Retype the whole listing below exactly, keeping every picture out of it.

SUPPLIED DATA below:

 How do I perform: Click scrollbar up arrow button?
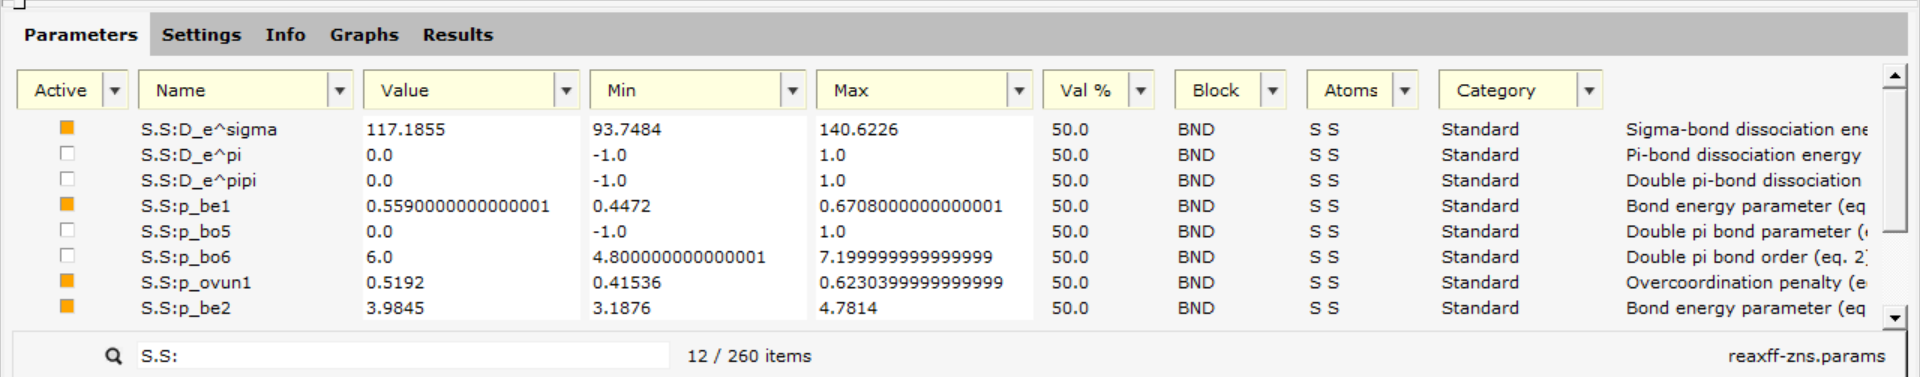coord(1894,76)
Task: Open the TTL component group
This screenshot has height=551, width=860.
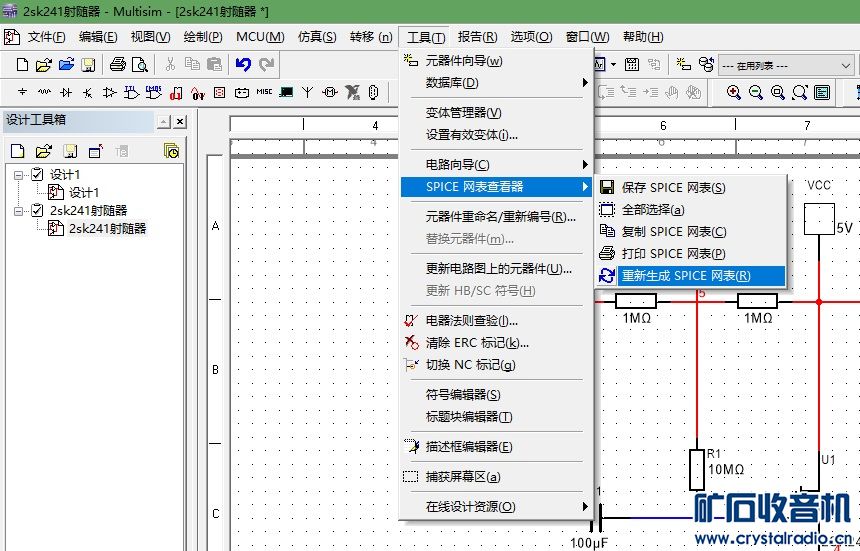Action: (132, 93)
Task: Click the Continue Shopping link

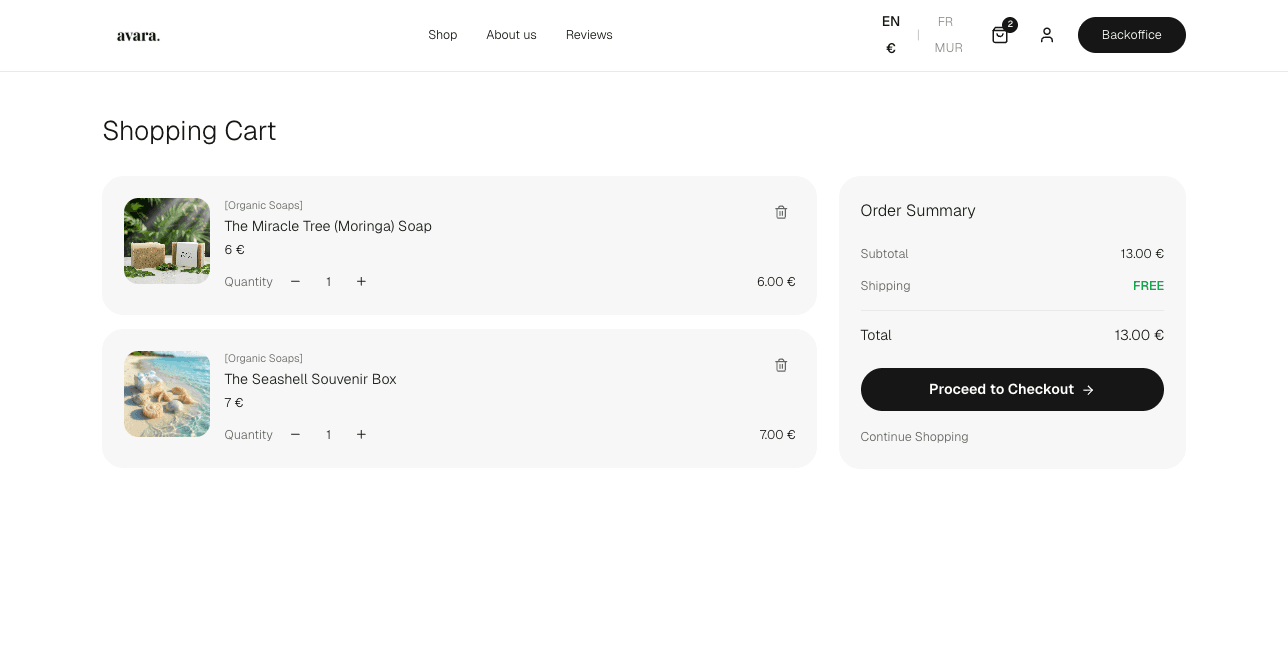Action: click(x=914, y=436)
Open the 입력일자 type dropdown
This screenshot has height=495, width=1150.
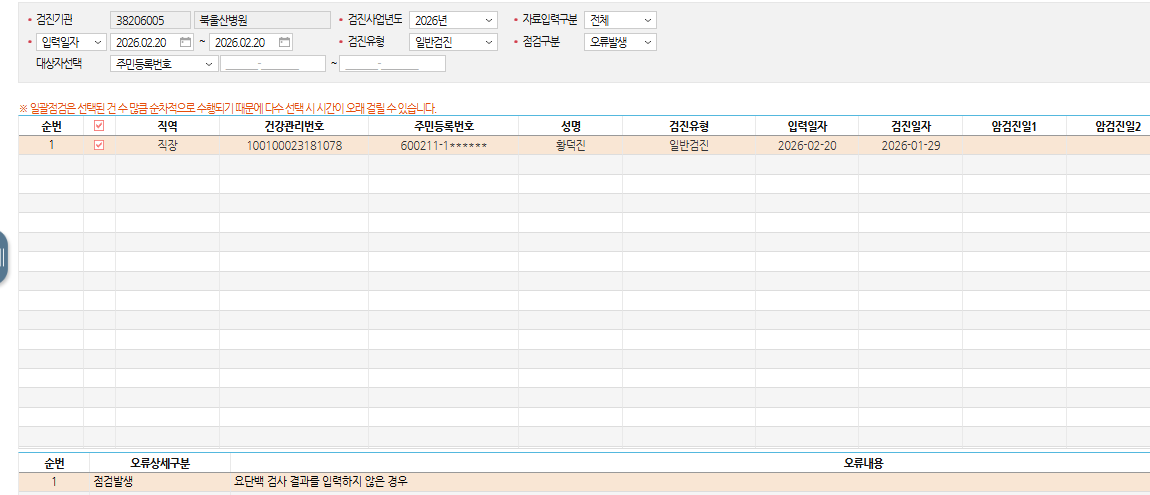(x=70, y=42)
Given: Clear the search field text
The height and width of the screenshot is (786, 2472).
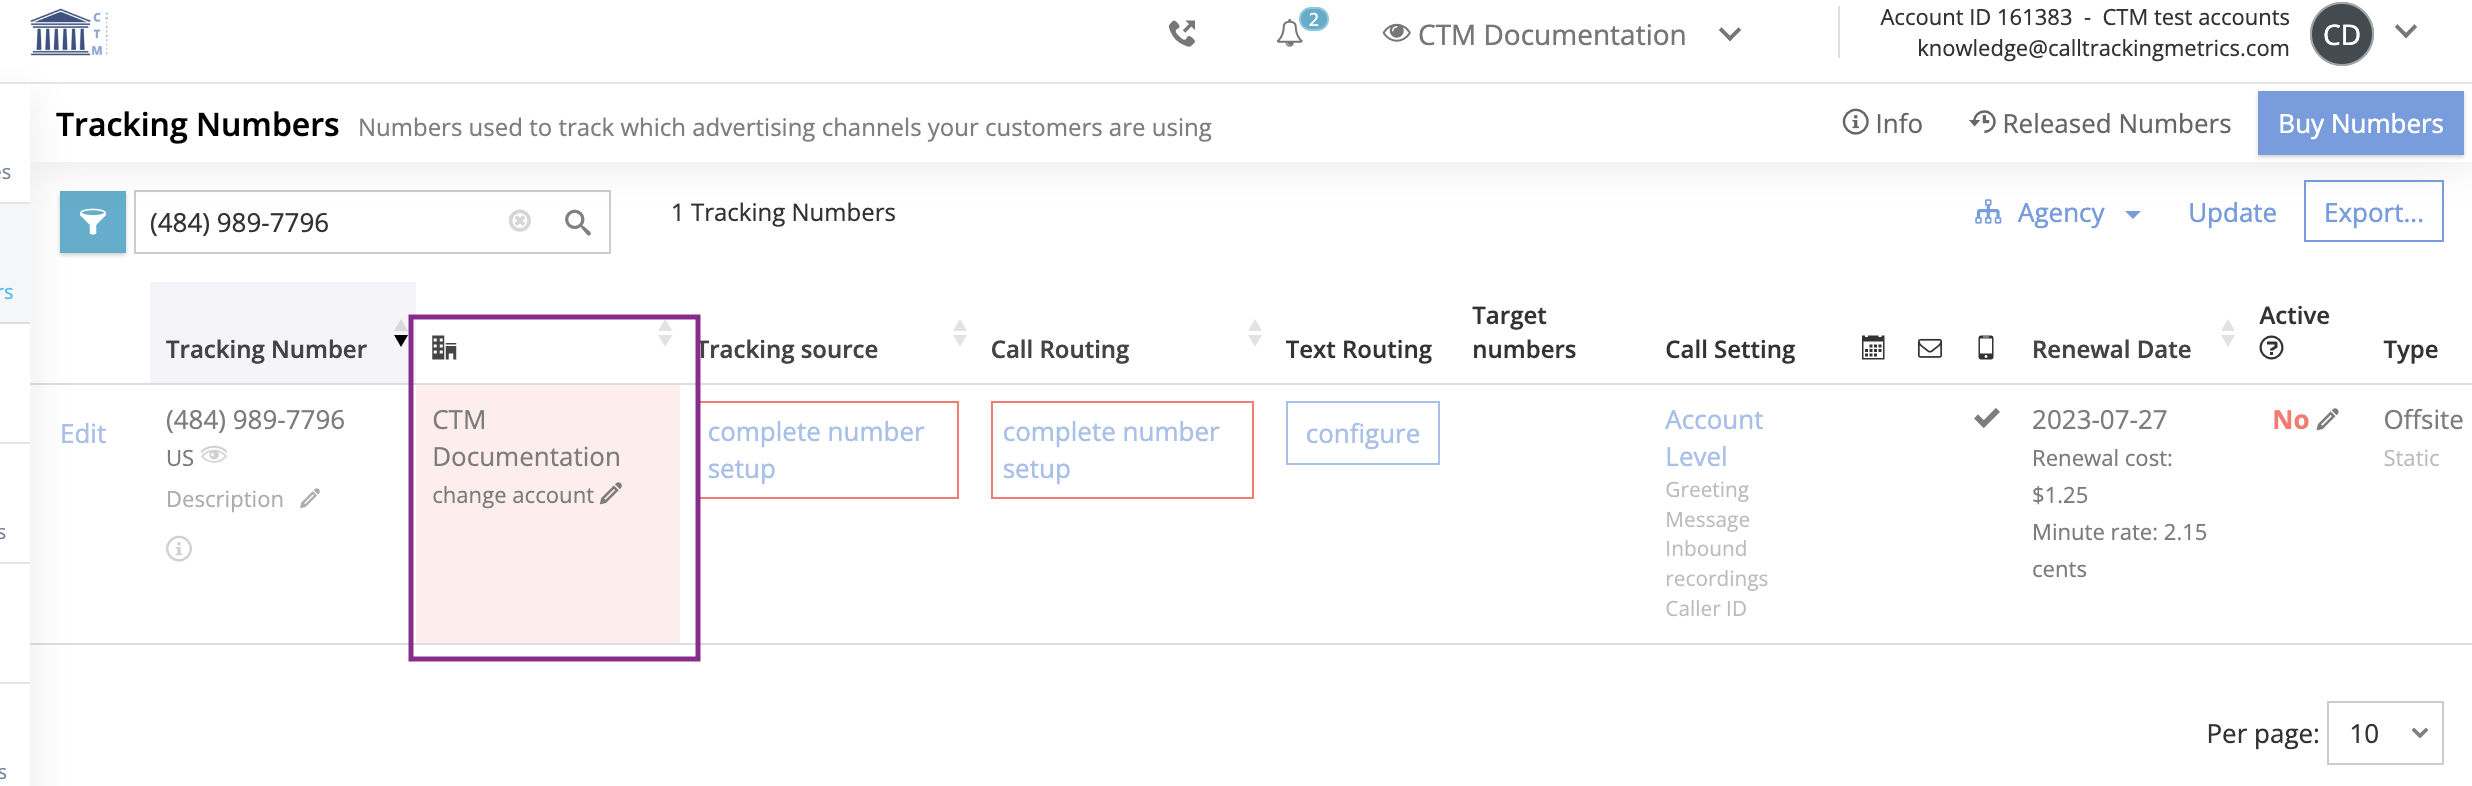Looking at the screenshot, I should pyautogui.click(x=520, y=221).
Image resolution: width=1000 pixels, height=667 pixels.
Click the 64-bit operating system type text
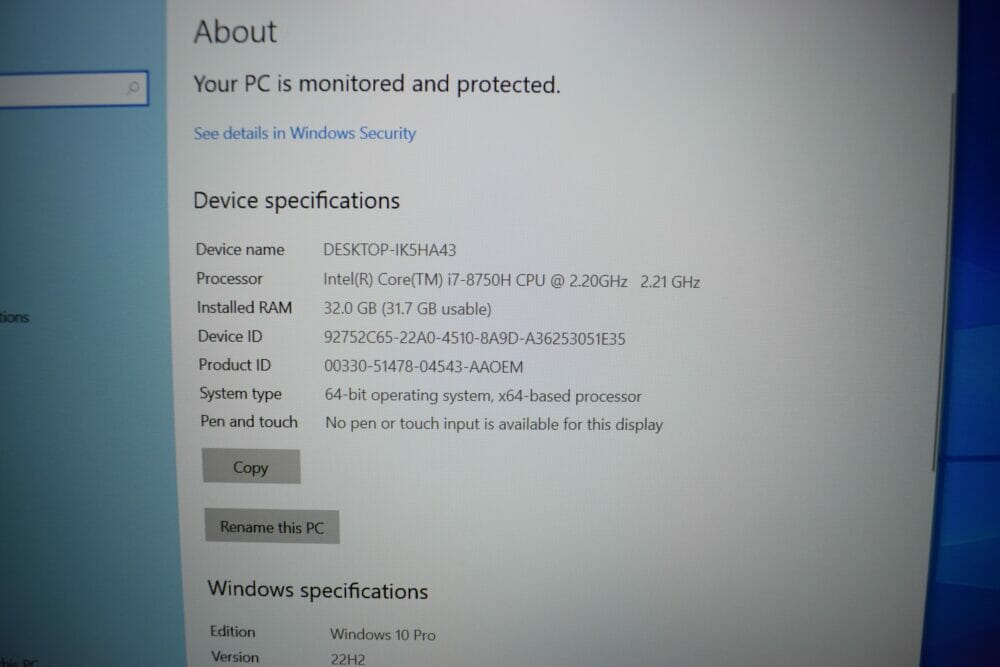coord(483,395)
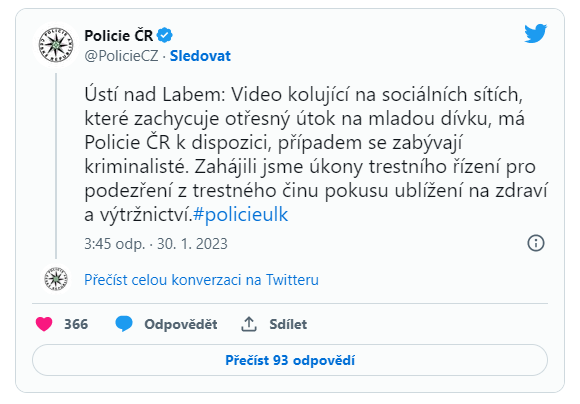Open the @PolicieCZ handle
580x404 pixels.
121,56
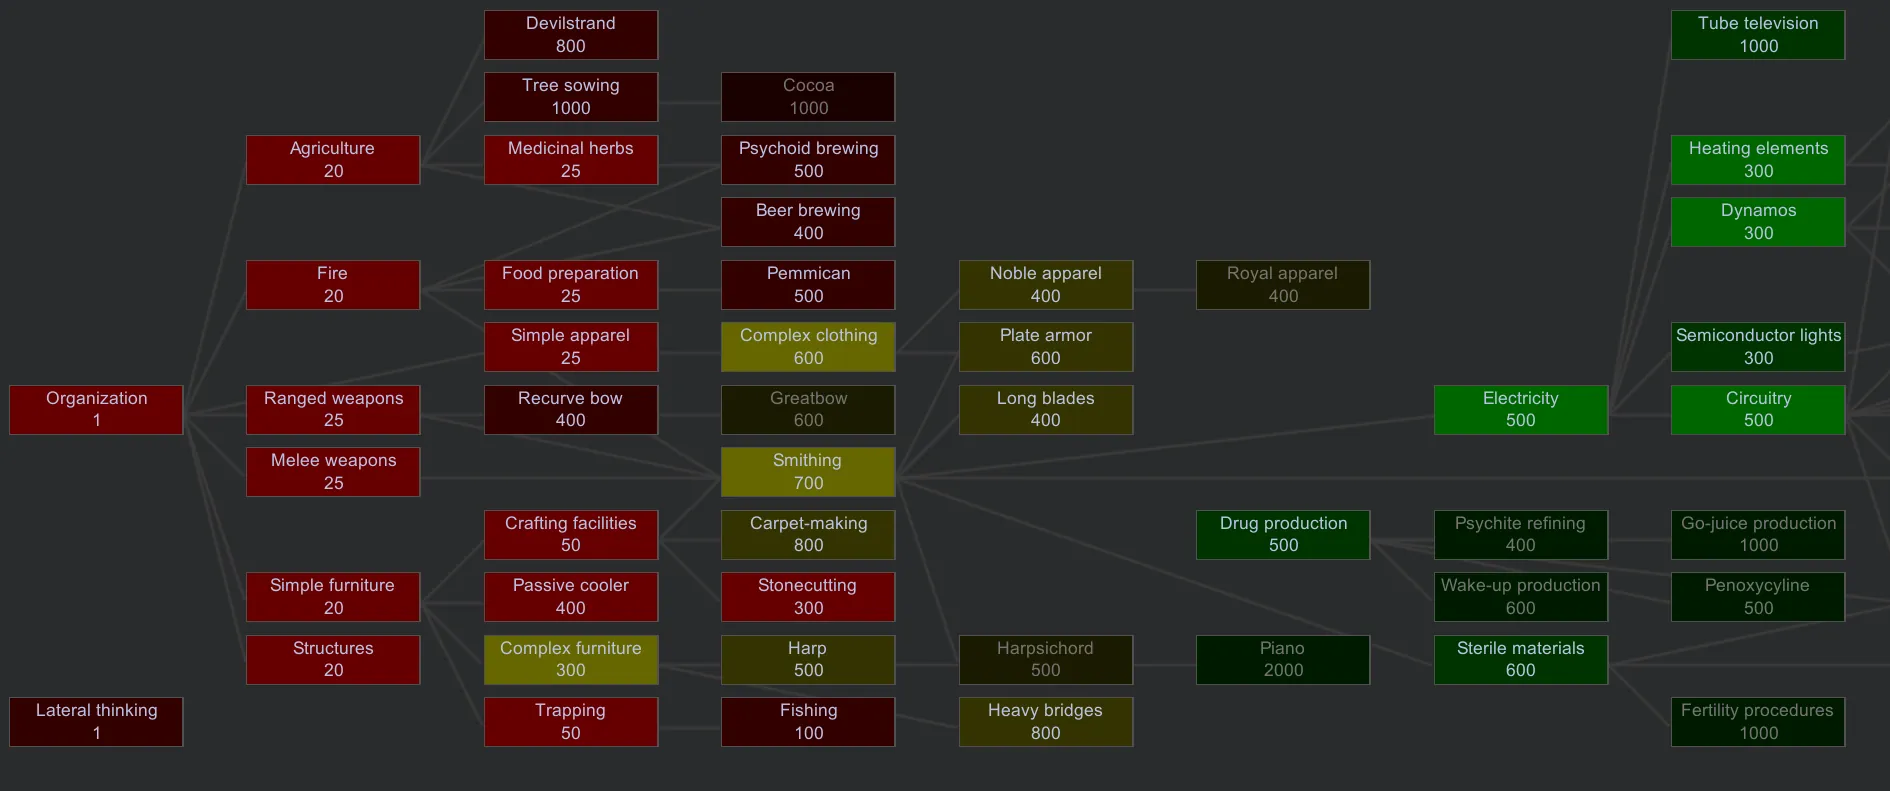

End of SUPPLIED DATA.

- WRITTEN REPLY:
 How do I perform: Click scrollbar up arrow button?
coord(1894,76)
Task: Open the TTL component group
This screenshot has height=551, width=860.
Action: (132, 93)
Task: Click the Continue Shopping link

Action: click(x=914, y=436)
Open the 입력일자 type dropdown
This screenshot has height=495, width=1150.
(x=70, y=42)
Given: Clear the search field text
The height and width of the screenshot is (786, 2472).
Looking at the screenshot, I should pyautogui.click(x=520, y=221).
Image resolution: width=1000 pixels, height=667 pixels.
Click the 64-bit operating system type text
coord(483,395)
Open the @PolicieCZ handle
580x404 pixels.
121,56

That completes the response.